With Congress debating an economic stimulus bill with a nearly $1 trillion price tag, a House hearing this week provided a stark reminder of the need for oversight. At a time when investor confidence has sunk, as evidenced by the stock market plunge of recent months, revelations that the country’s financial investment watchdog is “financially illiterate” and captive to the industry it is supposed to oversee should prompt lawmakers to take a close look at the Securities and Exchange Commission. They must ensure the SEC has the knowledge and power it needs to stop illegal schemes, like those allegedly perpetrated by Bernard Madoff. Restoring investor confidence is critical to reversing the current recession as is government spending to jump-start the economy.
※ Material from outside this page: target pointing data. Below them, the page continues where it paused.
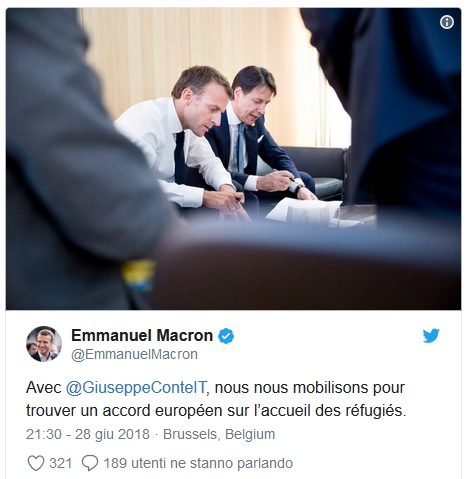
Task: Follow the @GiuseppeConteIT mention link
Action: click(x=137, y=388)
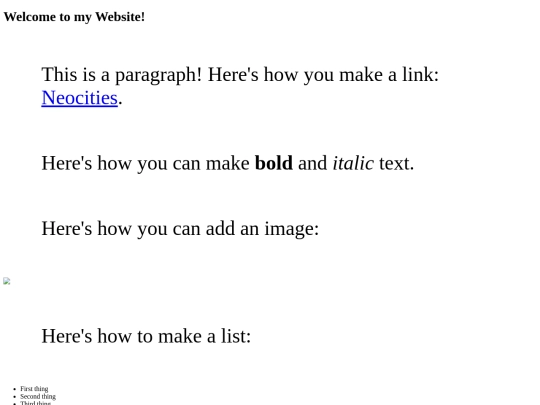Click the word 'list:' in the paragraph
The image size is (540, 405).
(236, 336)
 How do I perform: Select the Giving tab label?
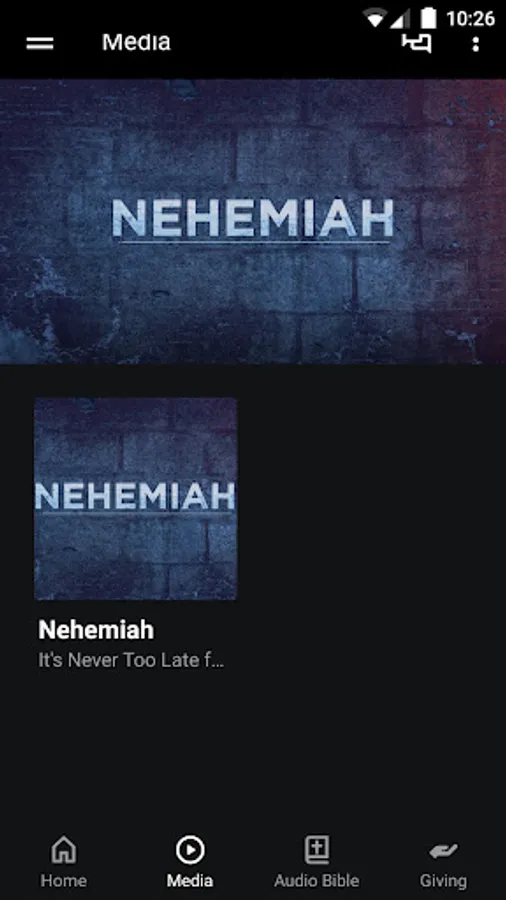443,880
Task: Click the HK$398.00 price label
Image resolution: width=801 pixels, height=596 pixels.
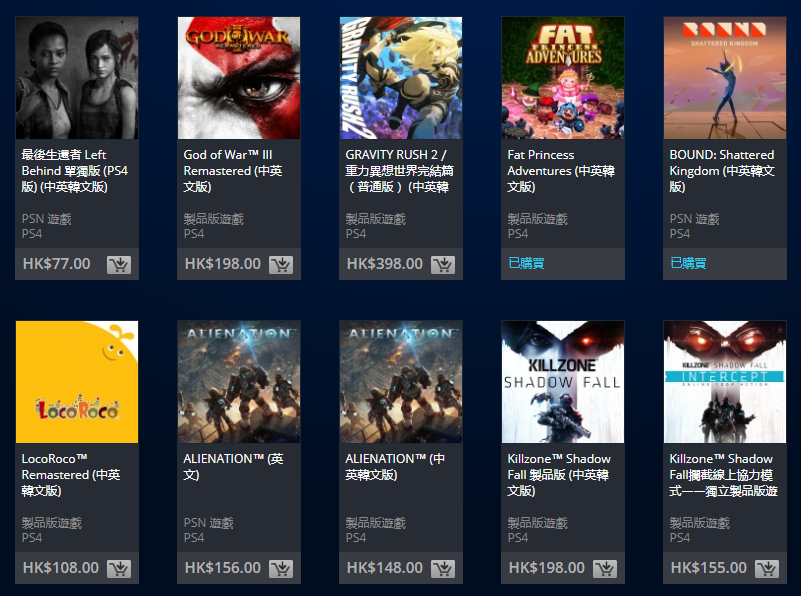Action: pos(385,264)

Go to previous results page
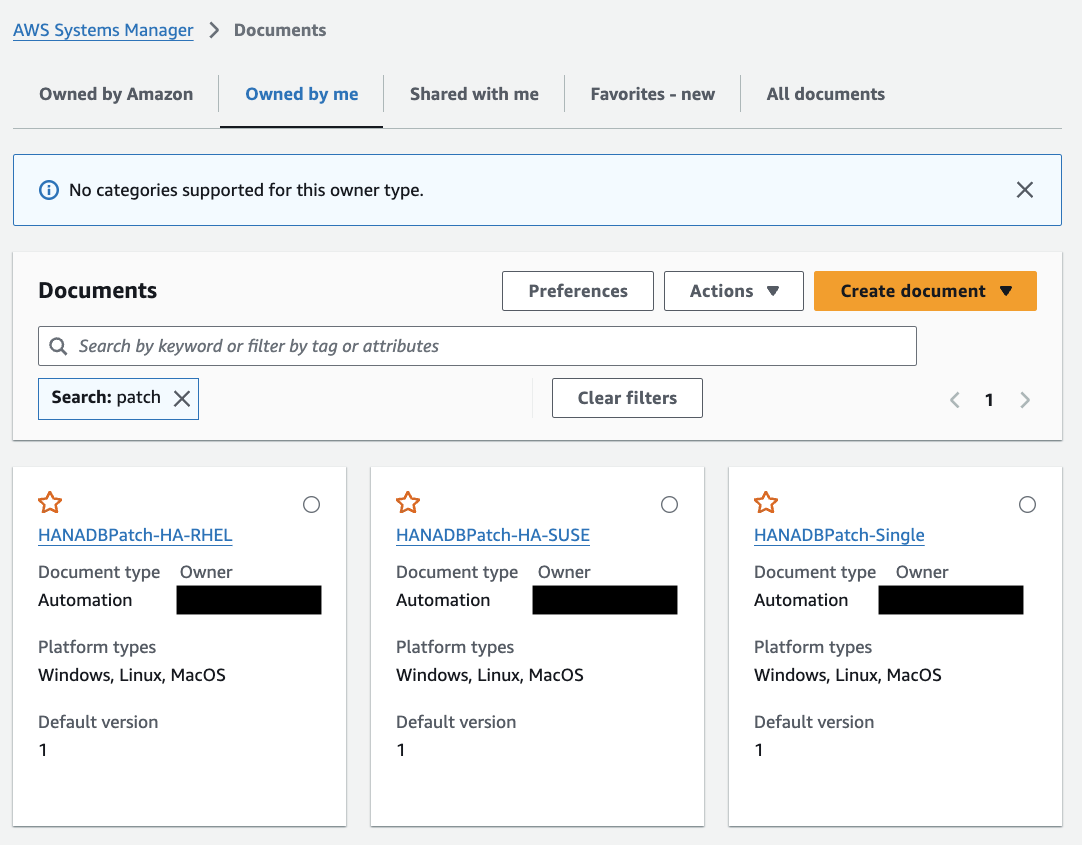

Testifying before a House Financial Services subcommittee, Harry Markopolos, an independent fraud investigator, said he tried for nearly a decade to warn the SEC about Mr. Madoff, who is accused of bilking investors of billions of dollars in a massive Ponzi scheme.
Mr. Markopolos told lawmakers that the SEC was “financially illiterate” and unable to understand the complex financial instruments that Mr. Madoff and others used to perpetuate their scams.
“You are both a captive regulator and a failed regulator,” he said of the SEC. He said the agency was too cozy with the financial firms it was supposed to oversee and afraid of investigating them.
While Mr. Markopolos’ tales of Russian mobs and drug cartels showed a flair for the dramatic, his criticism of the SEC fits a long pattern that Congress and the Obama administration should be eager to end.
Five years ago, Congress, and Sen. Susan Collins specifically, had harsh words for the SEC when it was late to investigate mutual fund fraud. It did not begin investigating problems, such as late trading, until after state regulators threatened to do so.
Then, as now, the SEC’s reassurances rang hollow.
“I think I speak for everyone when I say we hate fraud,” Linda Thomsen, director of the SEC’s division of enforcement, told the House Subcommittee on Capital Markets, Insurance and Government Sponsored Enterprises.
Rep. Paul Kanjorski, a Democrat from New Jersey, had the right response: “Your job is to prevent fraud, not to hate it.”
If the SEC is unable to do this, lawmakers need to remake the agency so it is.